Honda シティ TURBO II (1983~1986)
1970年代初頭に制定されたガス規制の影響で、今まで台頭してきたハイパワー・ハイスピードを重視したスポーツカーは次々と姿を消していってしまった。そしてこの危機を乗り越える為、注目されたのが「ハッチバック」だった。コンパクトかつ経済性が高いハッチバックは、まさにこの時代に望まれていた形のクルマで、世界的に同時進行したスタイルであった。更に、それにスポーツ性を取り入れたスタイルを「ホットハッチ」と呼ぶようになった。エンジンやシャーシがとことん高性能化され、スポーツカーにも負けない実力を持っており、だからと言って日常生活で使用するにも全く申し分がない。これぞ市民のスポーツカーとして、日本のホットハッチ文化は花開いたのであった。
1981年11月、近年守りに入っていたホンダに物足りなさを感じていたファンを驚かせる新車種が登場した。それがホンダ「シティ」である。シティの特徴である「トールボーイ」と呼ばれるスタイル、全高が1470mmと飛び抜けて高く設定されている。このおかげで全長・全幅が小さめに設定されているにも関わらず、窮屈さをあまり感じることがなかった。エンジンは「COMBAX(コンバックス)」と名付けられた軽量でコンパクトな設計のER型4気筒OHCで、ホンダが開発したクリーンエアエンジン「CVCC」も盛り込まれている。最大出力は67PS/5,500rpmと、小型ながらも充分なパワーを発揮した。開発陣の平均年齢が27歳という本当の「若者目線」で作られた新感覚のタウンカーは、たちまちに若者を虜にしていった。

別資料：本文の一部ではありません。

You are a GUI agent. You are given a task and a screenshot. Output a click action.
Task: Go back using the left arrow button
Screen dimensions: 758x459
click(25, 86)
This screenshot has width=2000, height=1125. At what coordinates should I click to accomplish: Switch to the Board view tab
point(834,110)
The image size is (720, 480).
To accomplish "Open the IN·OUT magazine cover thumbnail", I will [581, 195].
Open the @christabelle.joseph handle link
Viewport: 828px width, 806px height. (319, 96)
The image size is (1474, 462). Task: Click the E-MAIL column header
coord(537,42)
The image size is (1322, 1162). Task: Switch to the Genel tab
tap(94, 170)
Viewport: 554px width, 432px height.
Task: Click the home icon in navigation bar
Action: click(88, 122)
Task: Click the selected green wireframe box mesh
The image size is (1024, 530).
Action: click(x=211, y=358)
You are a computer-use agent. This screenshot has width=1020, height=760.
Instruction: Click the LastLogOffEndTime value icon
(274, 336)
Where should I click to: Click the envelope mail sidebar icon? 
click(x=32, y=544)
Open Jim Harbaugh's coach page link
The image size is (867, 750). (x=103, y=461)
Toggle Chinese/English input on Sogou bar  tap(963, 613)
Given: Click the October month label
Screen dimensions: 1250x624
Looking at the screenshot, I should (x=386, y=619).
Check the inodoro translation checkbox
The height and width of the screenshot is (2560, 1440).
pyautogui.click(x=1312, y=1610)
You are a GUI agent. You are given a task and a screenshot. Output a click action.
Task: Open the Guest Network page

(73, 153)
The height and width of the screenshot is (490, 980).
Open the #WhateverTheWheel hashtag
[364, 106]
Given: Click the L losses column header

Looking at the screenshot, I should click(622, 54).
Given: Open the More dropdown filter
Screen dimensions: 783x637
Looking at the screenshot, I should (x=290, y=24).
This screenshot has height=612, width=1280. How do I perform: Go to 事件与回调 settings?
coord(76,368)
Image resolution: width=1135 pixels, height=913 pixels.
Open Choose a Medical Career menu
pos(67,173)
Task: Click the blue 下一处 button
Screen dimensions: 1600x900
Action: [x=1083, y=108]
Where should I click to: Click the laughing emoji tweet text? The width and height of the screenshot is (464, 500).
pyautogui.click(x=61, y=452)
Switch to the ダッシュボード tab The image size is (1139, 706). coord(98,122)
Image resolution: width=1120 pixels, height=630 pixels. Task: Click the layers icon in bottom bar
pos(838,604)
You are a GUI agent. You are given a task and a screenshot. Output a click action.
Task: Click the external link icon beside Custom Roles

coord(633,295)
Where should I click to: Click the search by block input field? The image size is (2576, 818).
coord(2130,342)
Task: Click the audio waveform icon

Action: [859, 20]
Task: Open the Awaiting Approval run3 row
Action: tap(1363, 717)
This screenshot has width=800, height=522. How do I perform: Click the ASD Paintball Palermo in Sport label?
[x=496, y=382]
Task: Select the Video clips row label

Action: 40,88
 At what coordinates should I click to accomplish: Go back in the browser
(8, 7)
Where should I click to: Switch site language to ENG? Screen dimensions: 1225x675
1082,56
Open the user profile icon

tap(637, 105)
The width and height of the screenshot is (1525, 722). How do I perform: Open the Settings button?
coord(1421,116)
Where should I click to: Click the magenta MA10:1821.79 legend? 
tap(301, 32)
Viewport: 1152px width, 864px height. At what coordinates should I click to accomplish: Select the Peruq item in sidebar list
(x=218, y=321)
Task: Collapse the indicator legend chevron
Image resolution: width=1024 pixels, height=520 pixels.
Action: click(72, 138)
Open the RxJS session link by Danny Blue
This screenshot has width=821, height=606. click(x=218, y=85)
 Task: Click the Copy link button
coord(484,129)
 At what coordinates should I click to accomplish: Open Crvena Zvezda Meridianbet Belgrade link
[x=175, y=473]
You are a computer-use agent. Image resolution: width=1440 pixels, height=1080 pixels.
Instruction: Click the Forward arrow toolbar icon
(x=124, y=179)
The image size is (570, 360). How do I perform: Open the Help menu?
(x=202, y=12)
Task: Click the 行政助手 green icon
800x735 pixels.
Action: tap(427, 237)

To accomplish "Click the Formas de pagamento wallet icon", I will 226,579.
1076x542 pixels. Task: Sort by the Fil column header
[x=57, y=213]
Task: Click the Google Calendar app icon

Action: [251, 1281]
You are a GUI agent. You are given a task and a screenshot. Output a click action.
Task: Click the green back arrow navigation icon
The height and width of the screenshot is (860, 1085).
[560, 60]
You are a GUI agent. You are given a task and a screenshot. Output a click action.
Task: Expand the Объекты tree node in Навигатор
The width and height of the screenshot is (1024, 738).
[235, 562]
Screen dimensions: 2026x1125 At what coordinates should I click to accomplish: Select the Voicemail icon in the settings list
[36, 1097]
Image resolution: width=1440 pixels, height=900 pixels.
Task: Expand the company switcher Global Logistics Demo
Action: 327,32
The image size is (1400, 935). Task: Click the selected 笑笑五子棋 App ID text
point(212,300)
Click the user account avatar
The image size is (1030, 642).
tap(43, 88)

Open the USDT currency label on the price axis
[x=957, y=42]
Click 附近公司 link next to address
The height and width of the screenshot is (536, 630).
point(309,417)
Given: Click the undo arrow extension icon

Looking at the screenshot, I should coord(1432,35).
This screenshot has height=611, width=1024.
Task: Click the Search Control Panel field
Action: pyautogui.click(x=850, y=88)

翌年9月には、エンジンにターボチャージャーが装備された「シティTURBO」が登場。ターボには石川島播磨重工(IHI)製の小型タービンを組み合わせ、最高出力が100PS/5,500rpmと大幅にレベルアップ。待ち望まれたターボの登場で更に人気は過熱した。勢いを失わないまま、翌年83年10月には「ブルドッグ」という愛称を持った「シティTURBO II 」が登場。ダイナミック・フェンダーと名が付いた大きなブリスターフェンダーや大型化されたボンネットのパワーバルジ、タイヤもサイズアップされた。その堂々とした迫力のスタイリングはまさに「ブルドッグ」の名にふさわしい面構えになっている。そしてターボIIの最大の特徴、インタークーラー。過給により熱せられた空気をインタークーラーに通すことで冷却し、空気密度を高めシリンダーへの充填効率を向上させている。これにより、無鉛ガソリン車では世界最高の過給圧0.85kg/cm2を記録し、最高出力は110PS/5,500rpmへとパワーアップ。更に、F-1にも搭載されているホンダ独自の「PGM-FI」を採用。走行中の様々な状態を把握し、その情報をもとに最適の空燃比になる燃料量を瞬時に計算。そしてこれを正確かつ最も効率良く、最良のタイミングでエンジンに噴射。高感度なレスポンスと低燃費を実現した。また、エンジン回転数が3,000rpm以下の時にアクセルを全開にすると10秒間だけ過給圧が10%アップする「スクランブルブースト」と呼ばれる機能も装備されていた。圧倒的なパワーを手に入れたターボII はワンメイクレースも開催され、毎回熱い戦いを繰り広げレースファンの人気も集めた。
84年に登場したオープン仕様の「カブリオレ」も国産オープンカーの中ではトップクラスの販売数を記録。CR-Xと共にホンダの80年代前半におけるイメージリーダーを担ったシティは、ホンダを語る上では欠かせない1台となった。